Compared to the built-in dual-echo approach, single-echo thermometry improved the mean temporal precision from 1.32 ± 0.40 °C to 1.07 ± 0.34 °C (pelvis) and from 0.99 ± 0.28 °C to 0.76 ± 0.23 °C (lower extremities). With body fat-based field drift correction, single-echo mean accuracy improved from 1.4 °C to 1.0 °C. Pretreatment bulk motion provided excellent precision prediction with an area under the curve of 0.80-0.86 (pelvis) and 0.81-0.83 (lower extremities), compared to gastrointestinal air motion (0.52-0.58).
Single-echo MRT exhibited better precision than dual-echo MRT. Body fat-based field-drift correction significantly improved MRT accuracy. Pretreatment bulk motion showed improved prediction of acceptable MRT temporal precision over gastrointestinal air motion.
本研究评估了磁共振测温(MRT)在盆腔和下肢软组织肉瘤深部区域热疗(HT)中的性能。

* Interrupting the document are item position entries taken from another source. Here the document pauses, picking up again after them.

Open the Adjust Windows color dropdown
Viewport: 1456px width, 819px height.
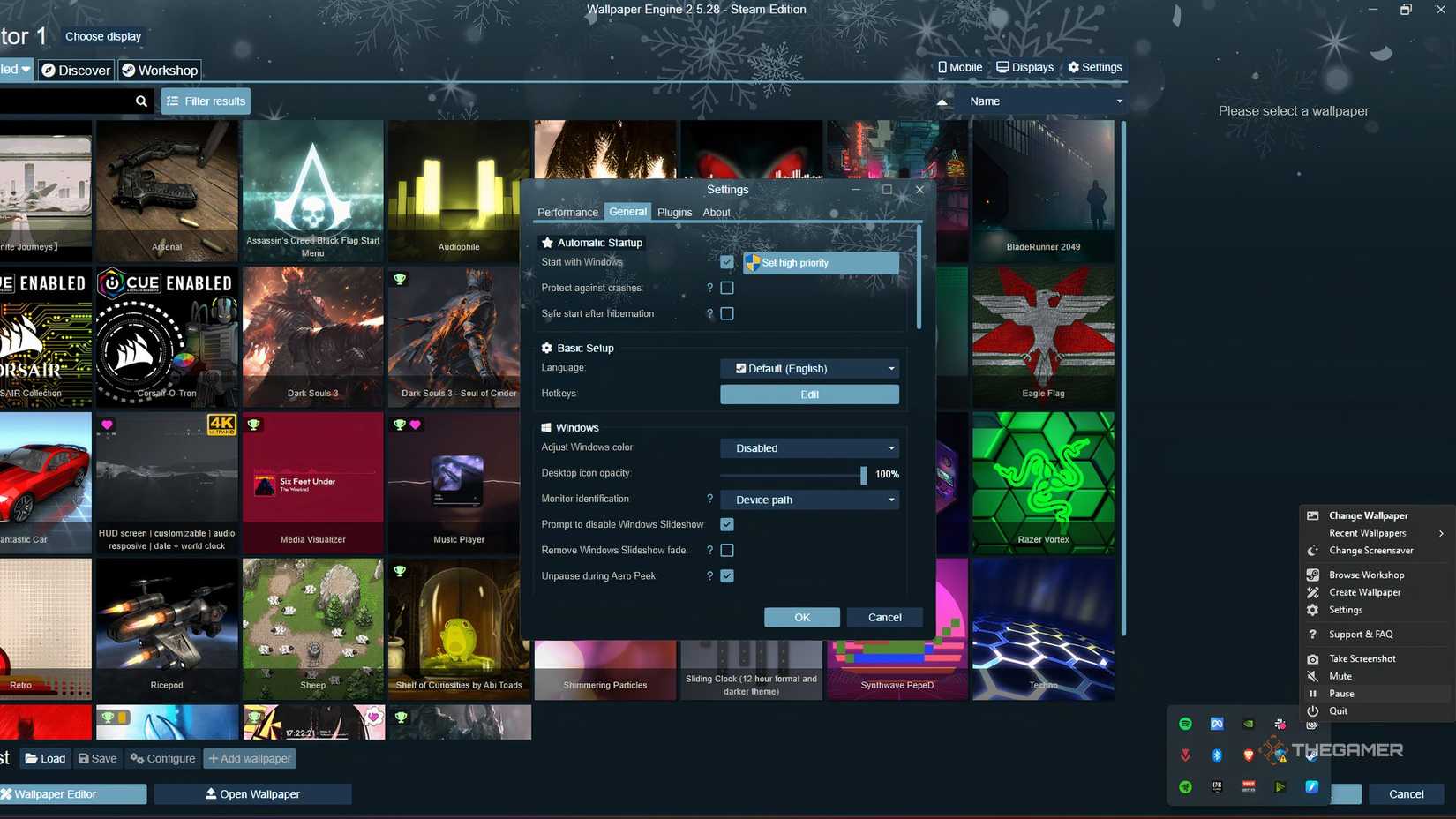coord(809,447)

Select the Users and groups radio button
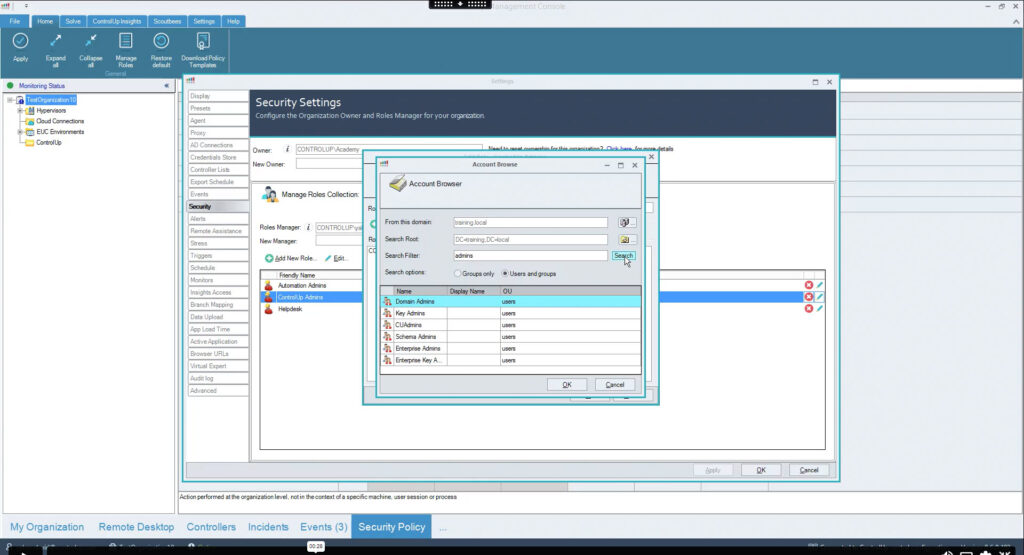pos(506,273)
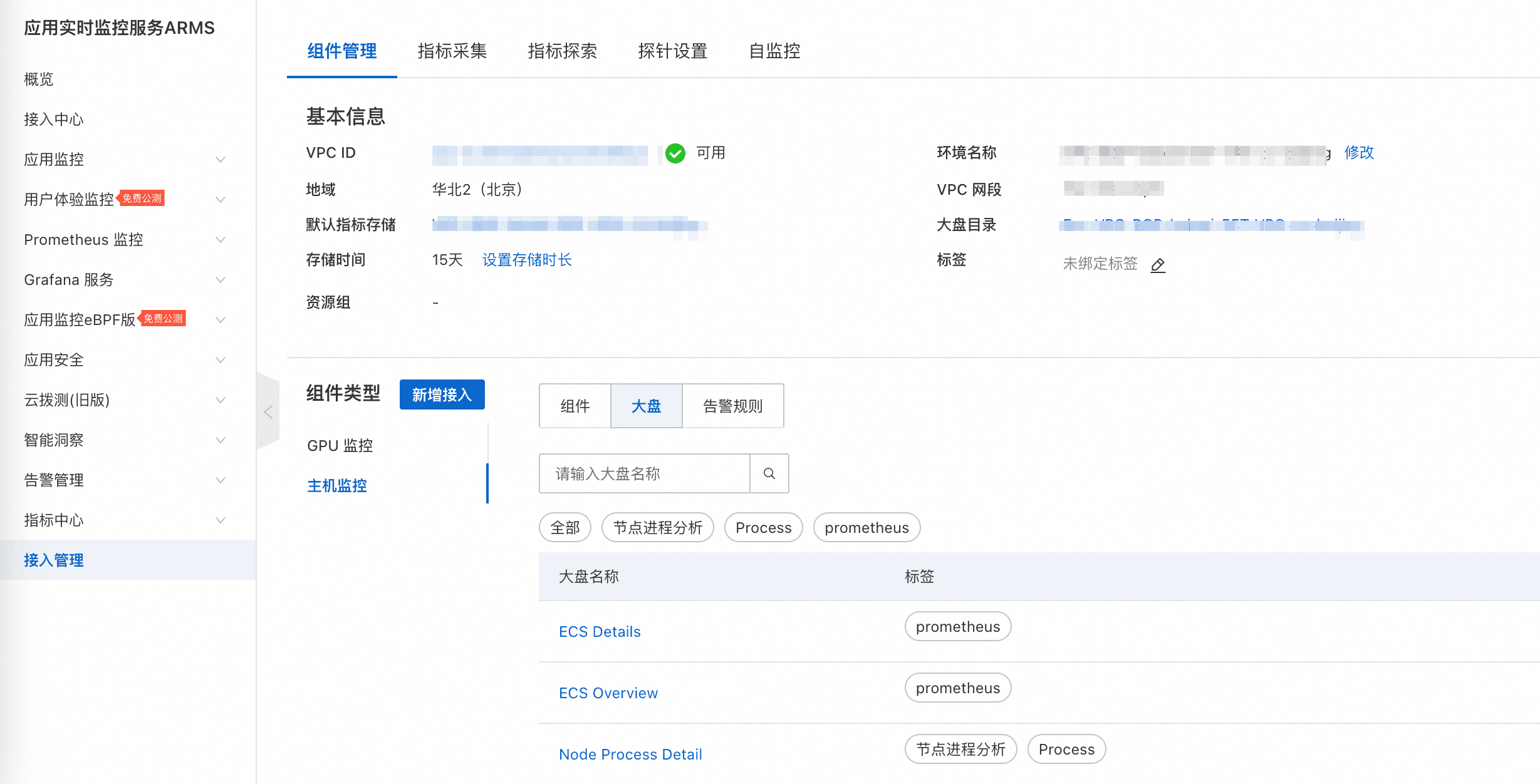Image resolution: width=1540 pixels, height=784 pixels.
Task: Expand the 告警管理 sidebar chevron
Action: pos(220,480)
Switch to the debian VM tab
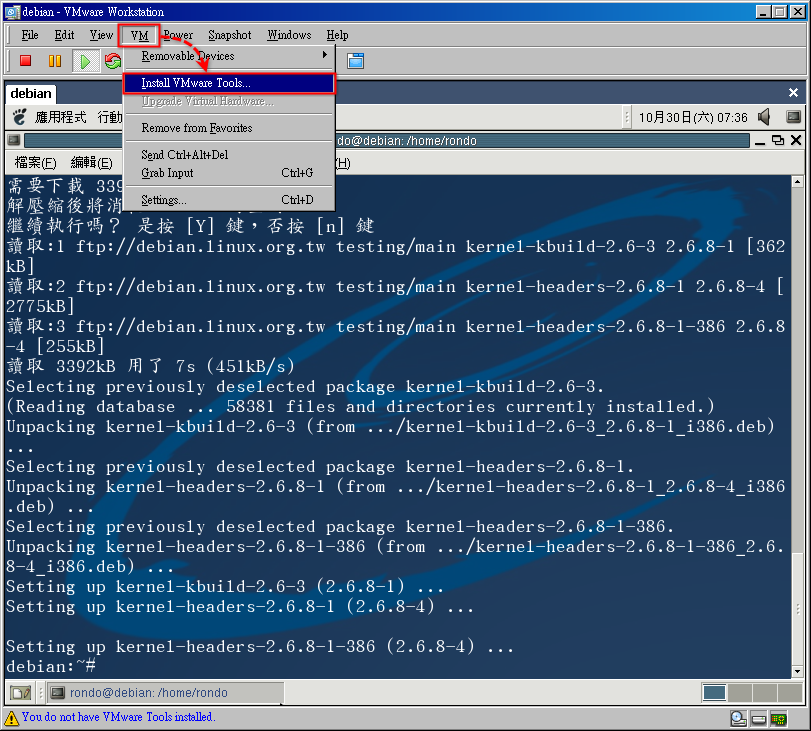 click(31, 93)

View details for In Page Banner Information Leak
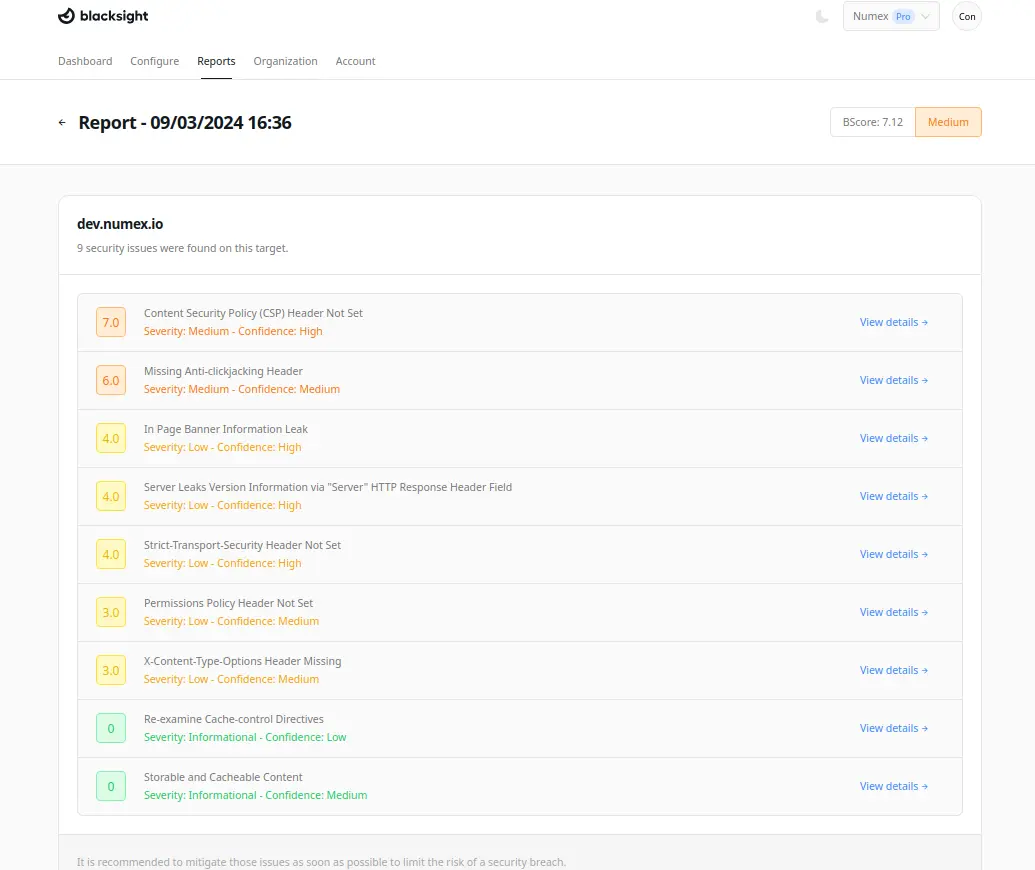(893, 439)
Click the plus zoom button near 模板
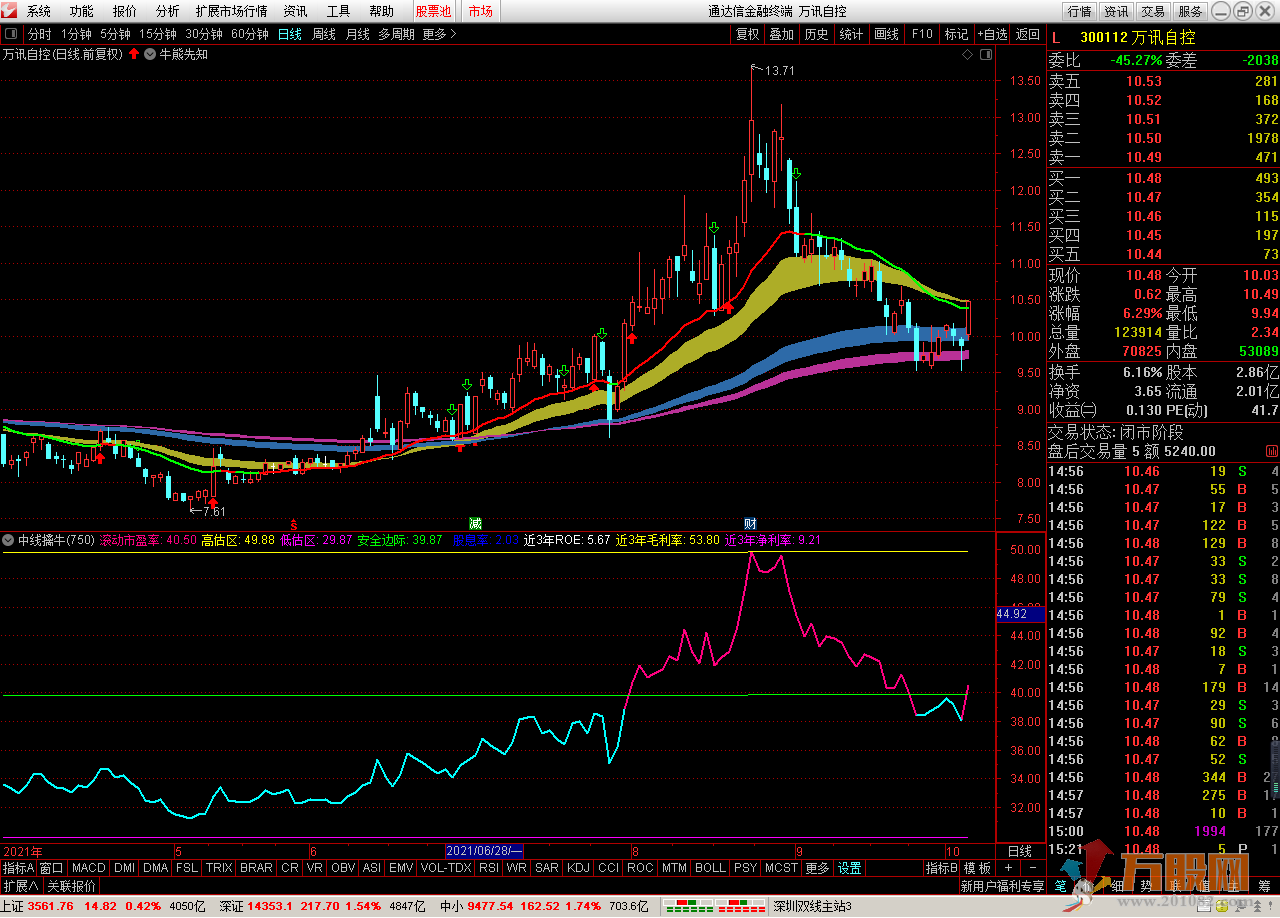The height and width of the screenshot is (918, 1280). coord(1008,868)

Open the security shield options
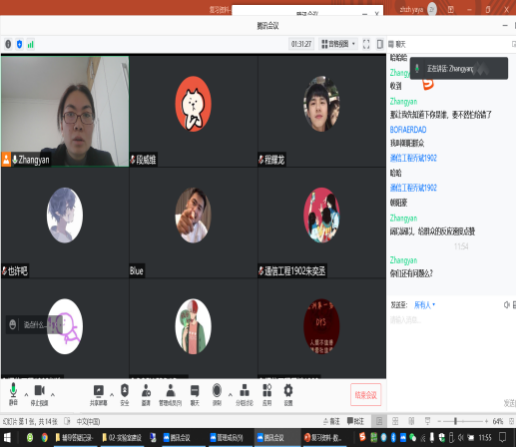[x=125, y=395]
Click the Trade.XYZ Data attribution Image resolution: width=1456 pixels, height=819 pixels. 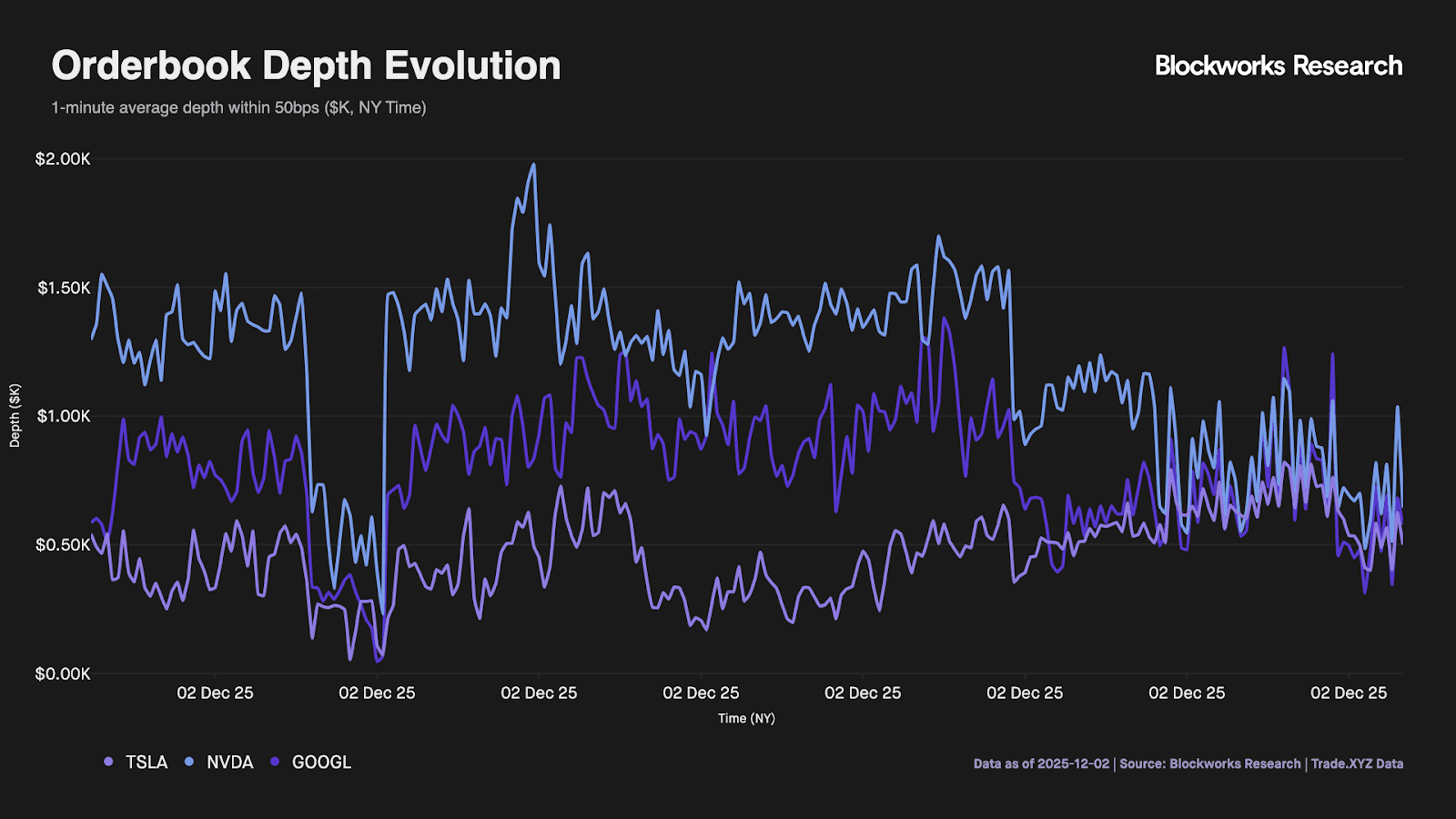1357,763
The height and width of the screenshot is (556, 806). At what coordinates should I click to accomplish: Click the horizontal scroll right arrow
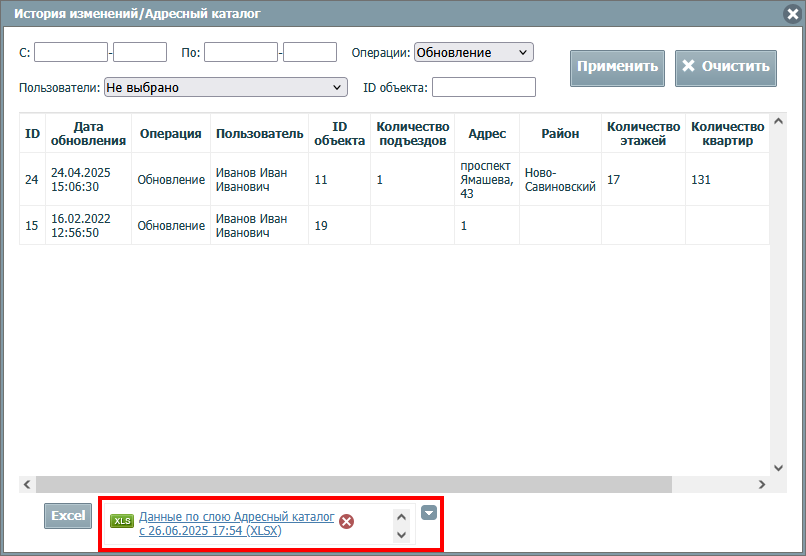pyautogui.click(x=761, y=484)
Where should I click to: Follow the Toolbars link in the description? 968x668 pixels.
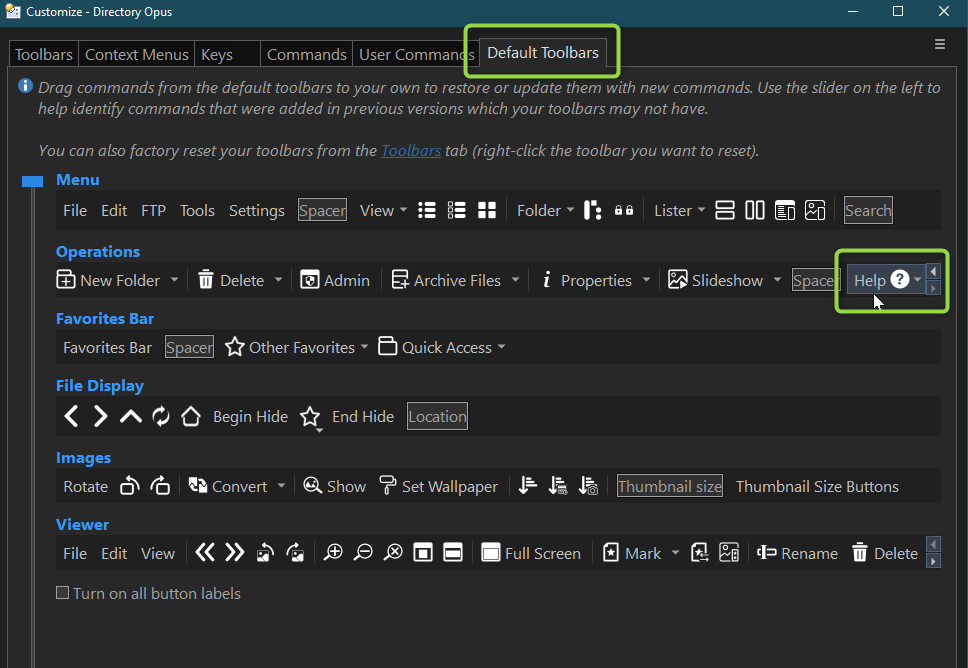(411, 151)
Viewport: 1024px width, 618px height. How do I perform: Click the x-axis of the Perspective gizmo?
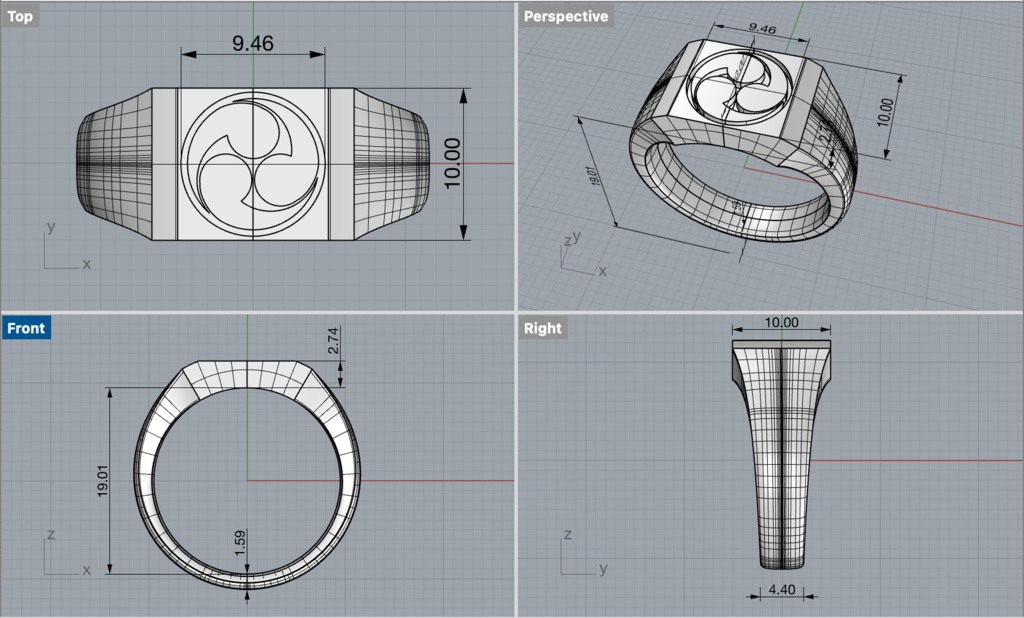click(x=604, y=270)
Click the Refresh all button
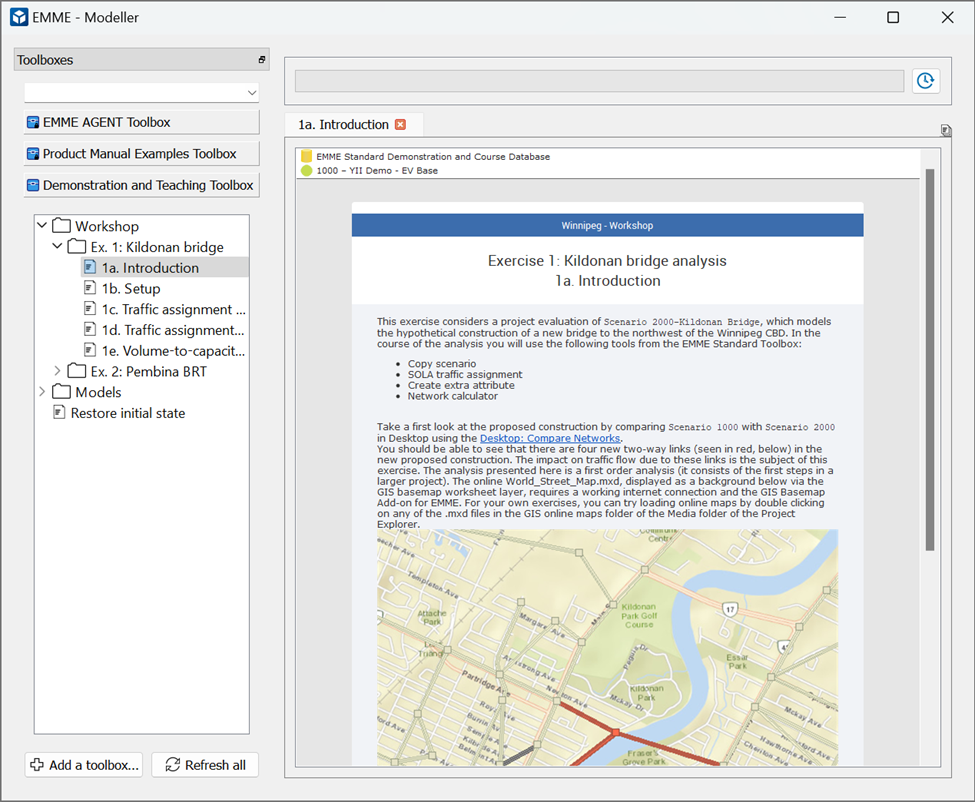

17 例盆腔(45 次治疗)和 16 例下肢(42 次治疗)患者接受标准区域 HT 和化疗。在 MR 方案中,每 1.4 秒采集一对双回波梯度回波扫描。对于每一对,使用两个回波中的相位数据(“双回波”)或仅一个回波(“单回波”)来量化精度,在磁场漂移校正感兴趣区域中包括或排除体脂肪像素。将每种方法的精度与使用内置临床软件工具(SigmaVision)的 MRT 方法进行比较。在三名下肢患者(六次治疗)中使用间质温度探头评估准确性。Jacard 系数量化了预处理运动;接收者操作特性分析评估了其对 HT 期间可接受精度(<1°C)的预测能力。
与内置的双回波方法相比,单回波测温将平均时间精度从 1.32±0.40°C 提高到 1.07±0.34°C(盆腔)和 0.99±0.28°C 提高到 0.76±0.23°C(下肢)。使用基于体脂肪的磁场漂移校正后,单回波平均准确性从 1.4°C 提高到 1.0°C。预处理的整体运动提供了出色的精度预测,曲线下面积为 0.80-0.86(盆腔)和 0.81-0.83(下肢),而不是胃肠道空气运动(0.52-0.58)。
单回波 MRT 显示出比双回波 MRT 更高的精度。基于体脂肪的磁场漂移校正显著提高了 MRT 的准确性。预处理的整体运动在预测可接受的 MRT 时间精度方面优于胃肠道空气运动。